Um projeto apresentado pelo vereador Mateus Batista (União Brasil) em Joinville, norte catarinense, está gerando forte reação em todo o país. A proposta, considerada inconstitucional e discriminatória, sugere proibir que nordestinos morem na cidade. O parlamentar justificou a ideia afirmando que há risco de Santa Catarina “virar um grande favelão” com a chegada de migrantes do Norte e Nordeste.
O vereador também encaminhou a proposta ao deputado federal Kim Kataguiri (União-SP), defendendo que prefeituras tenham autonomia para fiscalizar e impor um tipo de “controle migratório” sobre novos moradores.
Repercussão imediata
Movimentos sociais, sindicatos e outros vereadores classificaram a iniciativa como xenofóbica e racista, destacando que a comunidade nordestina é parte fundamental da construção histórica e cultural de Joinville.
O Sinsej (Sindicato dos Servidores Públicos Municipais de Joinville) divulgou nota de repúdio, afirmando que discursos como esse alimentam o preconceito e promovem a divisão do país.
O que disse o vereador sobre a migração
Nas redes sociais, Mateus Batista reafirmou a defesa do projeto e publicou que esteve em Brasília para protocolar a proposta ao lado do deputado Kim Kataguiri.
“Eu defendo a migração, mas de forma ordenada e com capacidade de investimento público para garantir crescimento econômico e qualidade de vida.

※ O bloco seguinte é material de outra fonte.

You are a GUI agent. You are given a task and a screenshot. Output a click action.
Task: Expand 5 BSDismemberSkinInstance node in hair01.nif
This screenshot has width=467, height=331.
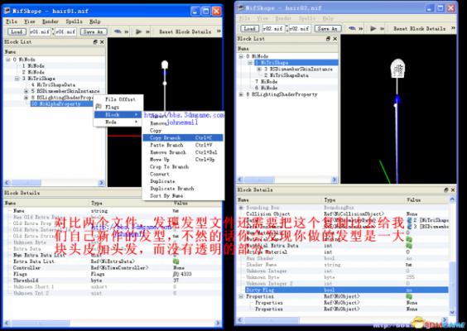click(26, 91)
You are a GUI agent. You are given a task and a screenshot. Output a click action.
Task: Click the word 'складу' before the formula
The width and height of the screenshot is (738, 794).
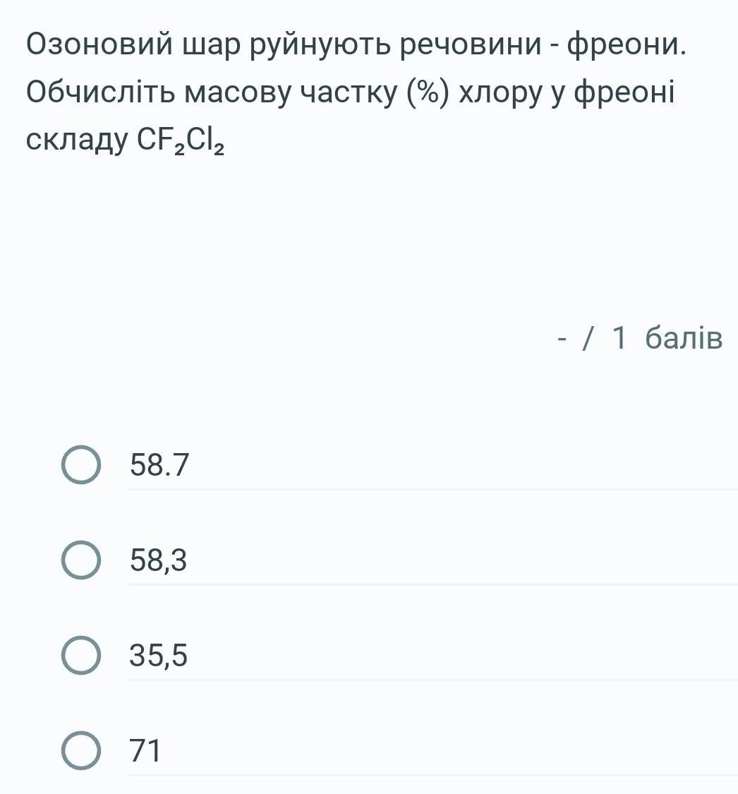(77, 141)
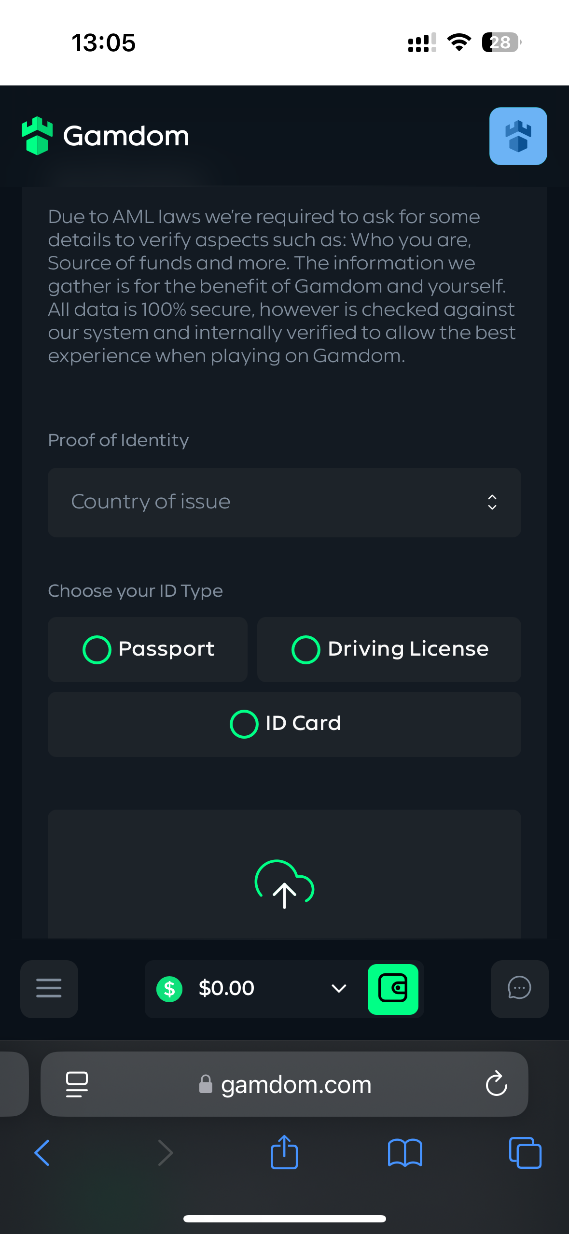Select ID Card as ID type
The image size is (569, 1234).
point(284,724)
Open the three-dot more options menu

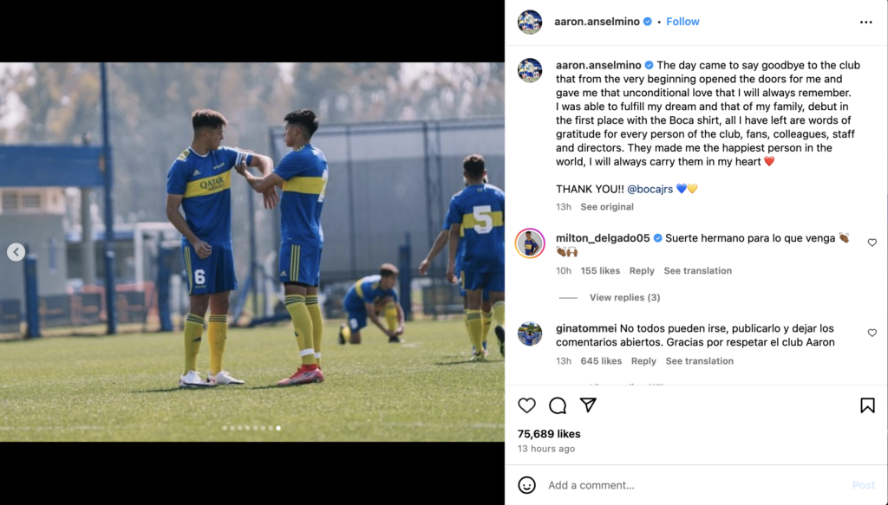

Sem controle, corremos o risco de transformar o estado em um grande favelão — e isso não é bom para ninguém”, escreveu.
O vereador ainda argumentou que Santa Catarina estaria “pagando a conta duas vezes”. Primeiro pelo pacto federativo, que retira mais recursos do que devolve ao Estado. Depois pela suposta má gestão e corrupção em estados do Norte e Nordeste, que, segundo ele, estimulam a migração.

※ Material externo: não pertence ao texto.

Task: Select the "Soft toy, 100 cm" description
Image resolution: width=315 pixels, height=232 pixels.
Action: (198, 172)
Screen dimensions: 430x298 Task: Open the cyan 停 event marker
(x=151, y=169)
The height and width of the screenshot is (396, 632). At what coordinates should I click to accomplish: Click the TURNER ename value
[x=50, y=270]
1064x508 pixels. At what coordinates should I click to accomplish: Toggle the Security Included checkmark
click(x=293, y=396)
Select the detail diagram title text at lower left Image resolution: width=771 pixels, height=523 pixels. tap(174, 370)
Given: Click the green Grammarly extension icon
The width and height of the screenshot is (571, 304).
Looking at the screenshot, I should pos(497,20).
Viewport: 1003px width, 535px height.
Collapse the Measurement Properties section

Para o vereador, o crescimento populacional atual pressiona os serviços públicos, gera congestionamentos, falta de escolas e aumento da população em situação de rua. Então, a solução seria adotar um controle migratório, nos moldes de países desenvolvidos, ou rever o pacto político que considera injusto.

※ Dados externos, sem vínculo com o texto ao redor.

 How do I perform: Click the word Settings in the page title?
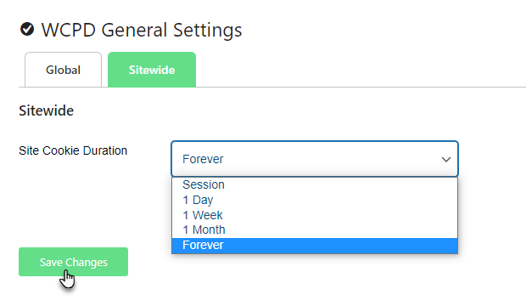click(207, 31)
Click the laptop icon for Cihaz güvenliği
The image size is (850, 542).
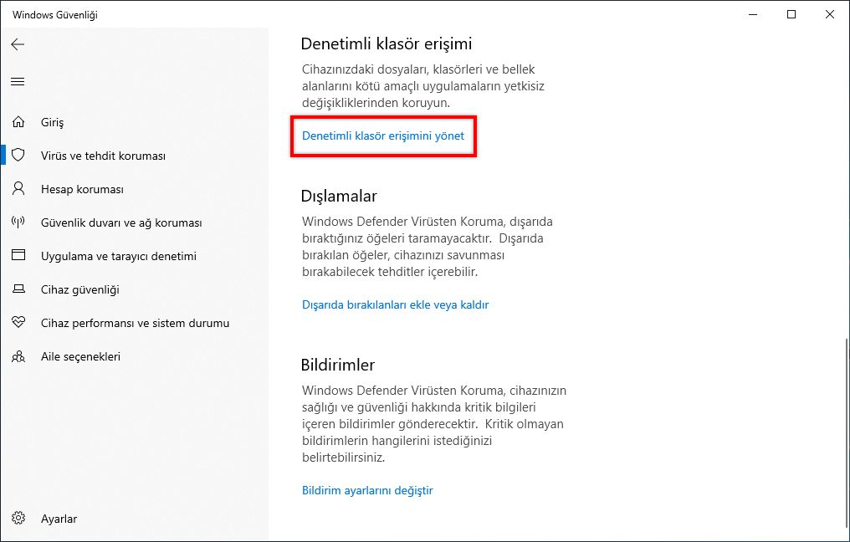18,289
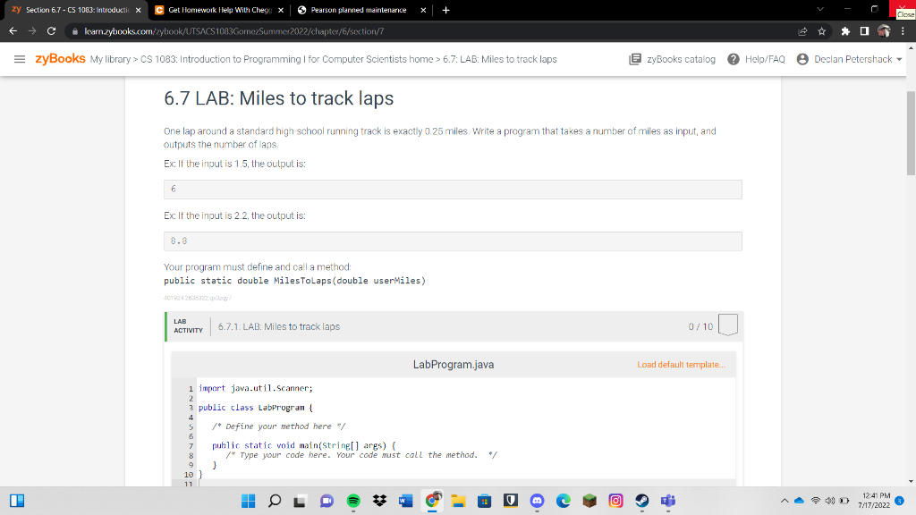Expand the Declan Petershack account dropdown

coord(898,59)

Durante a sessão da Câmara de Vereadores desta segunda-feira, 25 de agosto, o vereador Mateus Batista voltou a falar dos nordestinos e, desta vez, citou diretamente o Pará. Em discurso no plenário, ele afirmou:
“Belém tem 57% da sua população favelizada. Estou falando da forma como o Estado é governado. Esse fluxo migratório está sendo pressionado novamente por causa de Estados mal geridos no Norte e Nordeste. O Estado do Pará é um lixo.“
A fala do vereador Mateus tem gerado bastante repercussão em todo estado de Santa Catarina, inclusive no país. Veja:
Por fim, entidades sociais de Joinville reforçam que migrantes nordestinos tiveram papel decisivo na formação da cidade. Assim como continuam contribuindo para a economia e a diversidade cultural da região.
Nota oficial
Em resposta ao Portal Guararema News, o vereador Mateus Batista se manifestou dizendo o seguinte:
“Quando digo que O Pará é um lixo, é sobre os governantes e a gestão e não sobre o povo paraense. Muitos criticaram minha fala, mas a verdade é que o estado do Pará está destruído. Em Belém, mais de 57% da população vive em favelas, submetida ao crime organizado. A COP 30 já apresenta indícios de desvios milionários, e o IDEB está em níveis baixíssimos. A população é refém de governadores que arruinaram o estado. Por isso, tantos paraenses migram. Minha luta não é contra eles, mas contra os governantes que destruíram seu estado, mesmo recebendo milhões enviados por Santa Catarina por causa do pacto federativo.”